During World War II, a British film company sets out to make an “authentic and uplifting” film about the evacuation of Dunkirk. Screenwriter Catrin Cole (Gemma Arterton) joins the crew to bring a female perspective to the story of twins Lily (Lily Knight) and Rose (Francesca Knight) Starling, who sailed a small boat to France to rescue Allied troops, and finds herself facing some truths of her own.
Based on the novel Their Finest Hour and a Half by Lissa Evans, Their Finest follows the great traditions of films about making films, such as Singin’ in the Rain, Shadow of the Vampire and Hail Caesar!, and has fun with the idea that this crew are struggling to uplift the entire country while going through their own struggles at the same time.
Gemma Arterton leads the cast as Caterin Cole and although she struggles with the Welsh accent from time to time, Arterton is a charming lead, a woman who stands up for herself although she is too innocent at times. Bill Nighy plays ageing actor Ambrose Hilliard who has yet to come to terms with the fact that his best roles may be behind him. Nighy brings most of the comedy and light heartedness to the story, and obviously has fun with the character and his delusions. Sam Clafin plays the gruff Buckley; a screenwriter who has a heart of gold buried under his cool exterior and Rachel Stirling has fun with the butch, brash and no-nonsense Phyl Moore. The rest of the cast features Jeremy Irons, Eddie Marsan, Jack Huston, Helen McCrory, PauL Ritter and Richard E. Grant.
Gaby Chiappe’s screenplay has fun with the film about movies element of the story, exploring the business of show business and how women were allowed to slot into this world during WWII. As well as this, Their Finest is a love story between two unlikely partners, which has a lot of charm and charisma; making the audience root for an unusual love in unusual times. There is plenty of comedy to keep the film light, but a great balance with the darker moments that make the film emotionally deep and memorable. There are times when the script is a little flabby, with scenes seemingly inserted because they were present in the book, but do little to keep the film on track. As well as this, a third act tragedy is not only shocking, but feels as though it comes out of nowhere.

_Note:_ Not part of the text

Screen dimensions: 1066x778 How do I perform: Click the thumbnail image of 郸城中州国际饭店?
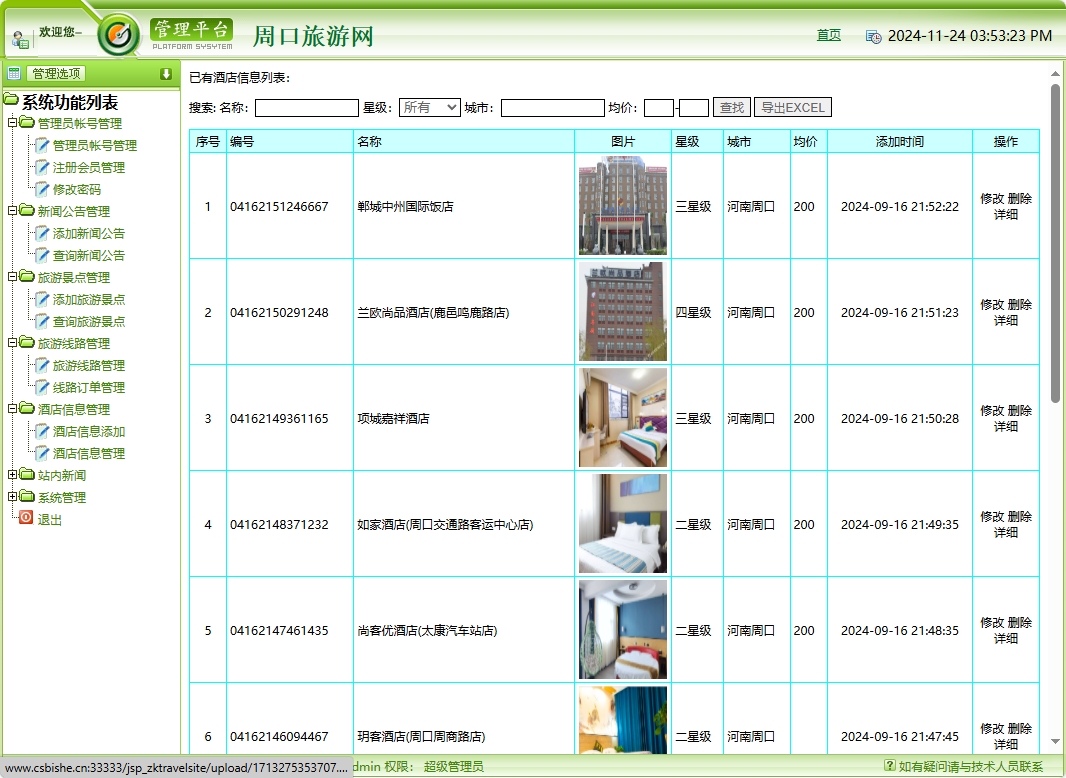coord(622,207)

As director Lone Scherfig, whose previous films include The Riot Club and An Education, keeps the film moving at a good speed, and obviously revels in the fact that Their Finest takes place against the backdrop of war, but not actually as part of it, even though conflict and death infuse every scene in the film. There are some wonderful visual moments – such as mannequins lying in the road after a bomb hits London – but a tighter hand could have not only made sure the film was edited well, but given it the extra push it needed to go from good to wonderful.
In all, there is a lot to love in Their Finest; most of the cast are on wonderful form, especially Nighy, McCrory and Stirling, and there is a great balance between comedy and tragedy throughout the film. There are times when Their Finest feels a little flabby, and a tighter edit would have benefitted the film greatly.